Pattern of cerebral atherosclerosis in Hong Kong Chinese. Severity in intracranial and extracranial vessels.
The clinical pattern of stroke and the angiographic distribution of cerebral atherosclerosis in Chinese are different from those in Caucasians. Pathological data from autopsy studies are lacking.
The intracranial and extracranial arteries supplying the brains of 114 consecutive Chinese patients undergoing autopsy in a regional general hospital were examined by computer-assisted morphometric analysis under a microscope as well as by macroscopic grading for atherosclerotic narrowing. The severity was correlated with various atherosclerosis-related factors.

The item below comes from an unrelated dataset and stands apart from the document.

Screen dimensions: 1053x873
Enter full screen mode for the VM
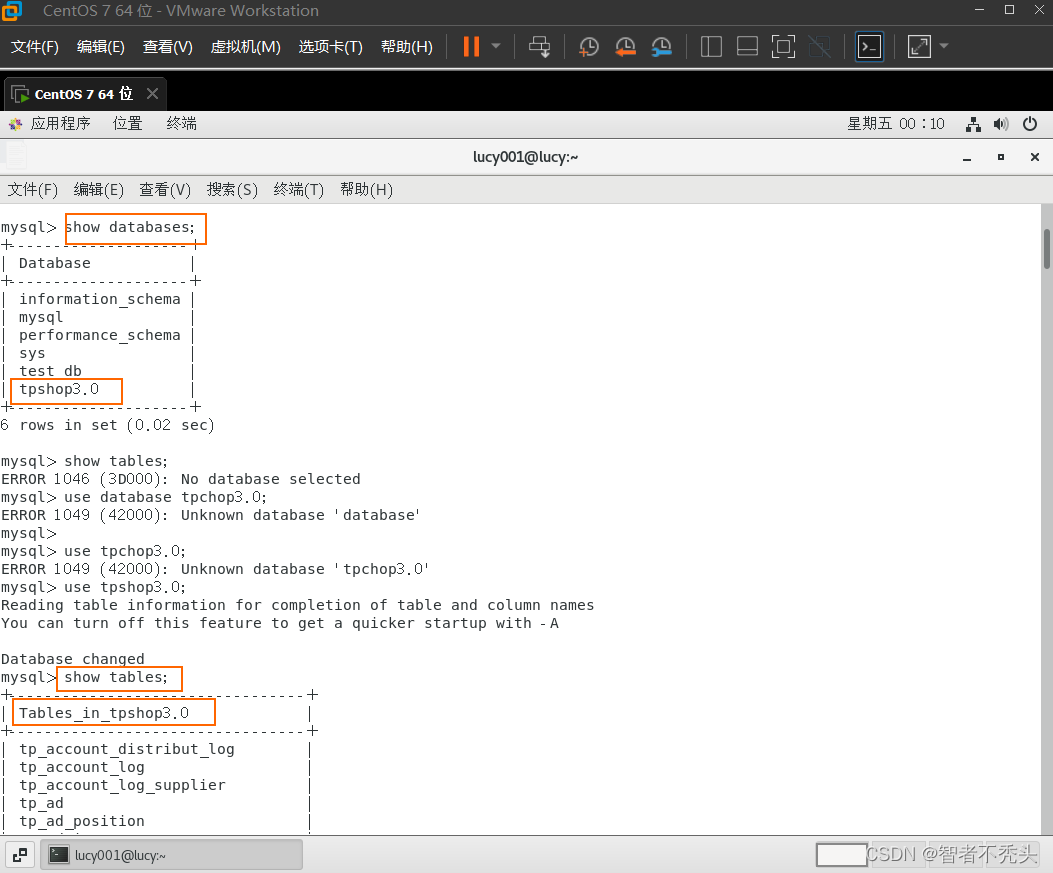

Atherosclerosis of the intracranial cerebral vessels was more severe than that of the extracranial vessels. The distal branches of the intracranial vessels were also commonly involved. Hypertension and diabetes mellitus were identified as factors associated only with intracranial atherosclerosis (p < 0.001), whereas ischemic heart disease was associated with atherosclerosis in both the intracranial (p < 0.001) and extracranial (p = 0.012) vessels. Smoking was associated with narrowing of the extracranial vessels only (p = 0.0054).
Compared with figures from Caucasian and Japanese populations, the extent of intracranial atherosclerosis is much more severe in Hong Kong Chinese, whereas atherosclerotic narrowing of the extracranial carotid artery is less severe in Hong Kong Chinese than in Caucasians.